Will: How can unconditional love occur in the world of duality, with the unavoidable play of opposites?

Duality is one of the ways we understand reality, but it is not the fact of reality. It is more about how our minds and language work. There are very few true opposites. Electrons and positrons, protons and antiprotons...most of the things we think of in dualistic terms are actually gradients of presence and absence - light/dark or hot/cold, or they are merely mental/emotional abstractions without inherent actuality - like/dislike or mine/not mine.

Love has no opposite just as it has no set form. It is what you make it with those you love. Choose to impose conditions and it is conditional that much. Choose to not impose conditions and it is unconditional that much. But it is never wholly one thing or another, which is why it is so interesting as a way to be.

Will: But...if...

"If" is not the path to unconditional love. "If" is the path to regret and suffering.

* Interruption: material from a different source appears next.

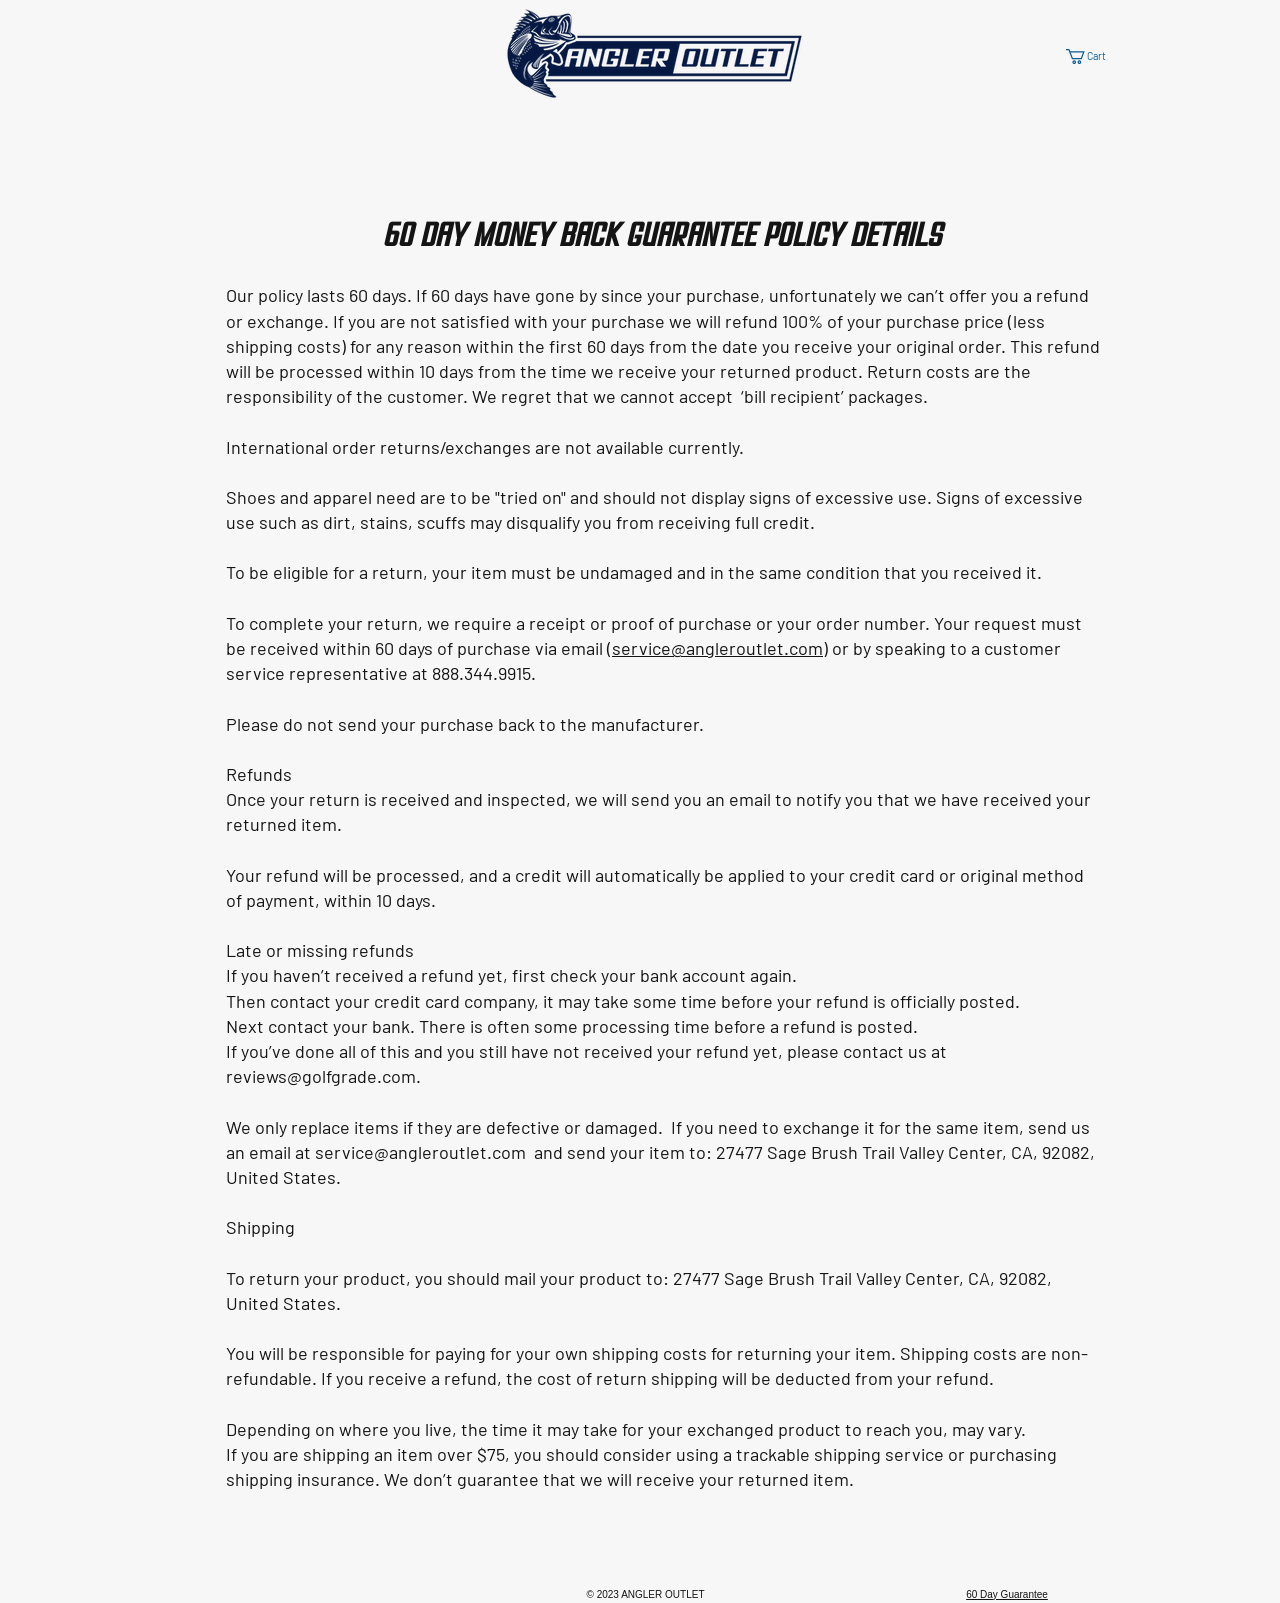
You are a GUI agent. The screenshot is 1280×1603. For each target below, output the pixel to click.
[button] (1096, 56)
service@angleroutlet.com (717, 648)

Will: All is recognized to, most fundamentally, be one.

All is not one. All is not two.

Will: When our consciousness is grounded in our true identity...

There is no other identity that you are ever grounded in. There only is thinking that there might be.

Will: ...unconditional love is inherent to our being who we are!

There is no inherent nature of this sort. You must choose your nature and make it your own through practice.

Will: So it seems to me that the focus of our practice should be continually bringing our consciousness back to the remembrance of who we actually are. When we know that all other things are understood.

Focus on practicing remembrance of who you were, or wish you were, and that is what you will understand. If you wish to understand unconditional love, that is what you must practice. There is no easy short cut here. You only become what you do. You only understand what you consider.